Premature baby dies after infection with intestinal germs
It is still unclear how he got infected, but it is known that a prematurely born boy died of an intestinal germ in a Frankfurt hospital. A related germ was found in three other children.
Final assessment not yet possible After the death of a prematurely born boy from an intestinal germ in the Frankfurt Citizens' Hospital, the clinic is looking for the source of the infection. "We currently do not know how the germ got into the station," said medical director Oliver Schwenn at a press conference in Frankfurt yesterday. He further explained: "The intestinal germ is currently being examined in more detail, a final assessment is not yet possible."

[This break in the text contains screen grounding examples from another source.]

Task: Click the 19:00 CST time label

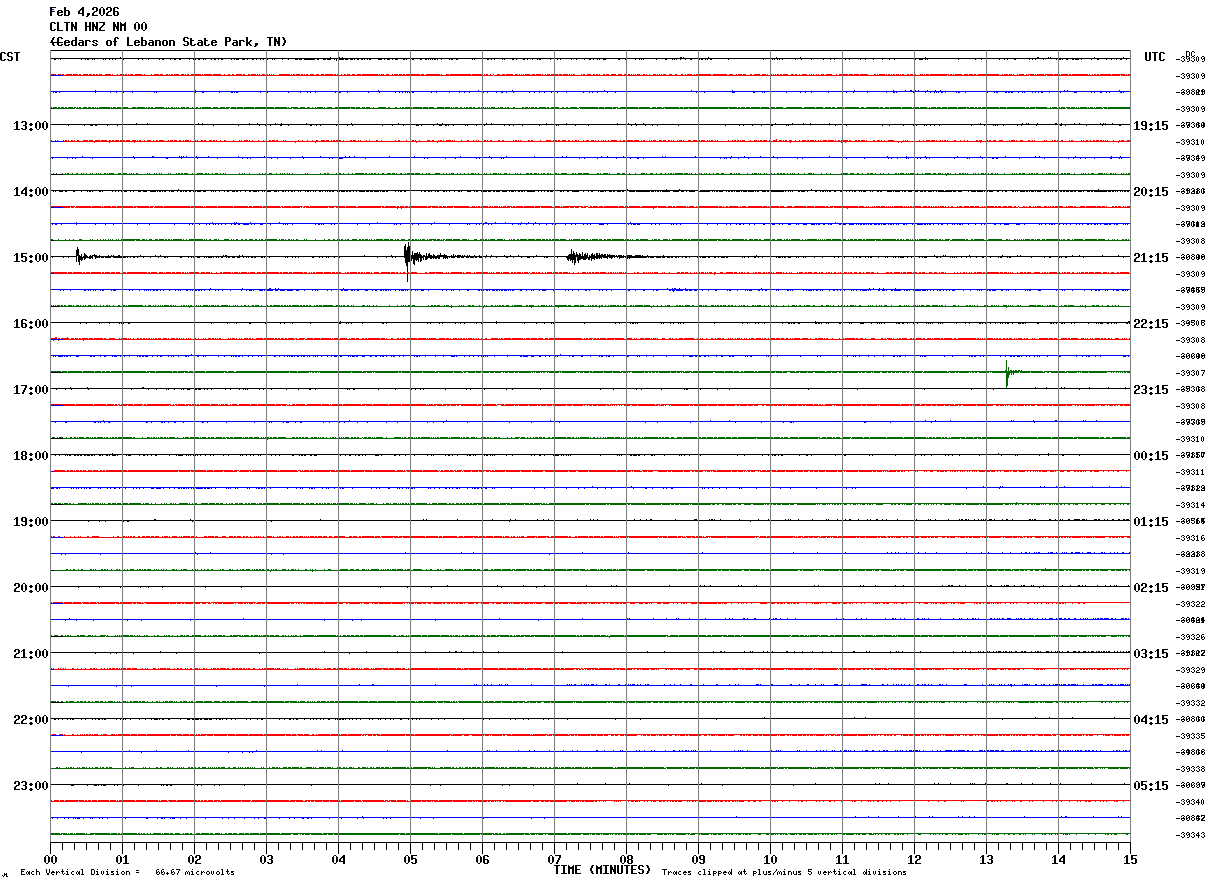Action: (30, 521)
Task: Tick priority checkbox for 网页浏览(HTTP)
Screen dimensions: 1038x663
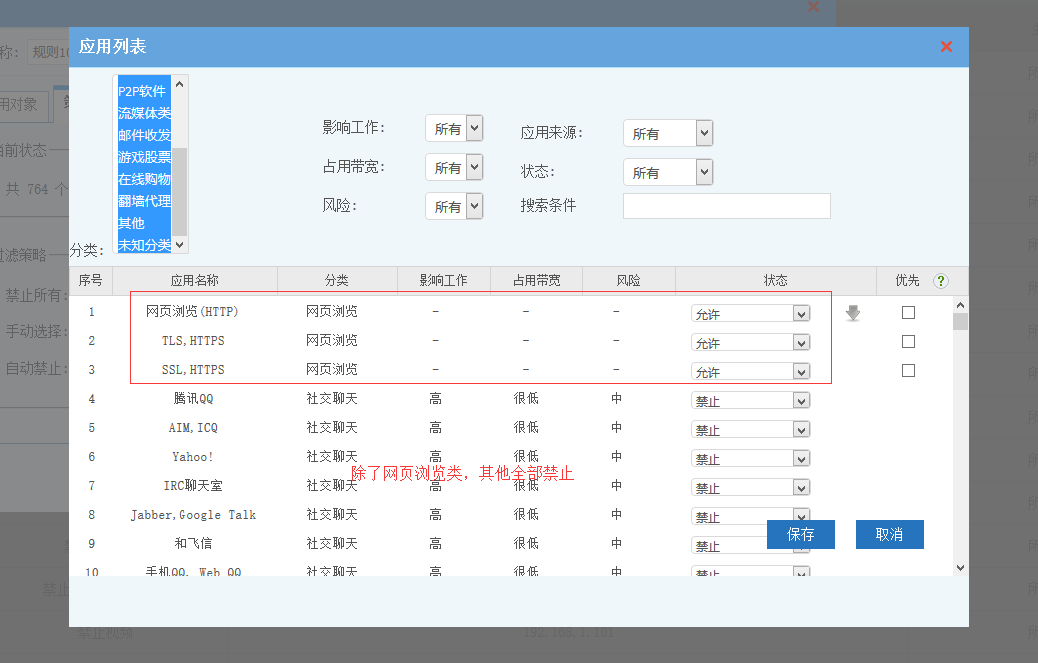Action: [x=908, y=312]
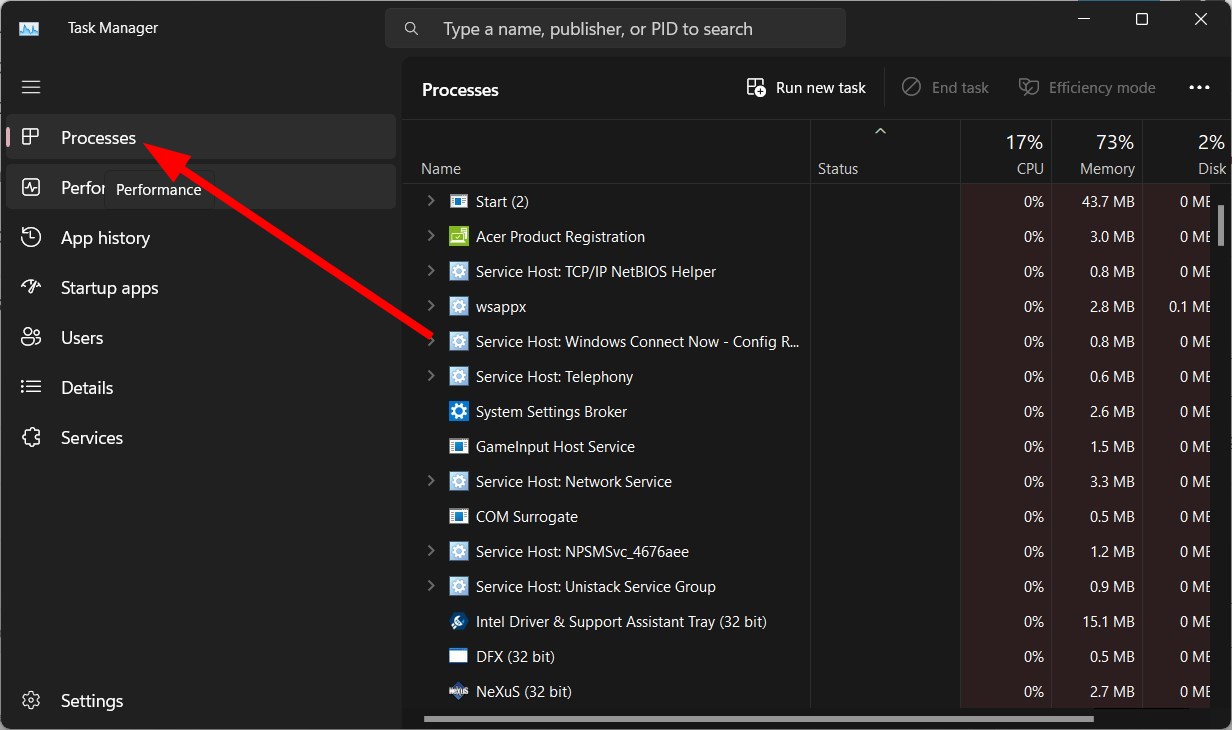This screenshot has height=730, width=1232.
Task: Click the three-dots more options button
Action: coord(1199,88)
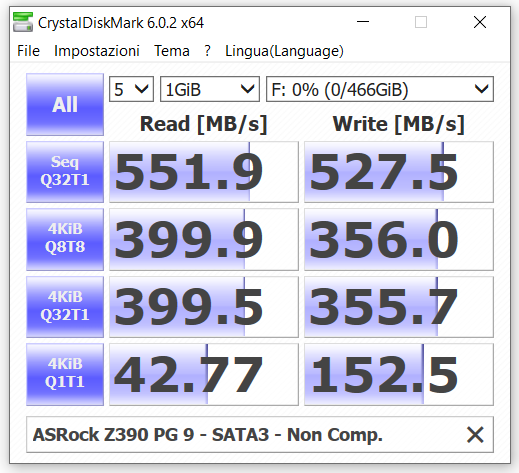
Task: Click the CrystalDiskMark app icon in title bar
Action: [x=23, y=22]
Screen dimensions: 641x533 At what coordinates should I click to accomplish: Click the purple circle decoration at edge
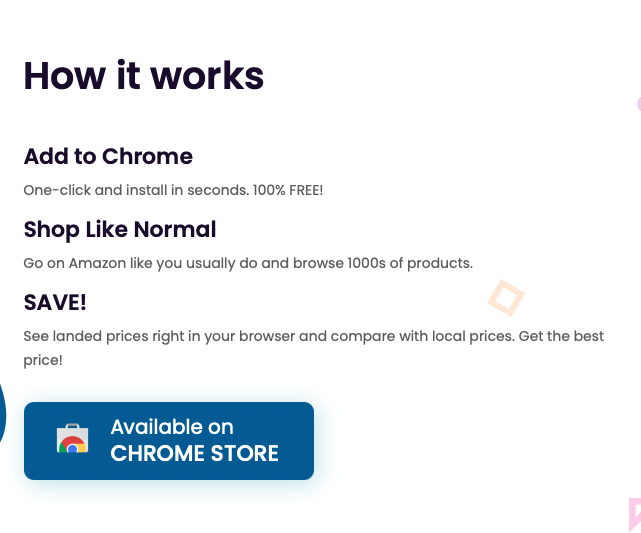pos(639,104)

Three other children not at risk The three other children in whom a related germ was found were not at risk. The clinic does not accept any more premature babies for the time being. According to the information, the boy was born on December 6th in the 25th week of pregnancy with 770 grams. “The boy's state of health deteriorated rapidly on the evening of December 19. He could no longer breathe on his own, ”said the responsible senior physician at the clinic for neonatology, Silke Ehlers. The little boy eventually died of a blood infection. The doctors assume that it is a multi-resistant germ because the treatment with antibiotics had no effect. The germ probably comes from the Enterobacter bacterial group.
Police turned on The police have now been notified. As a spokesman told hr-online on Friday, it was made available on Christmas Day. But it is still unclear why or against whom. The death was classified as unsettled and the body and medical records were confiscated. "An autopsy was suggested," said the police spokesman. The hospital has so far had no knowledge of an advertisement, as Schwenn emphasized.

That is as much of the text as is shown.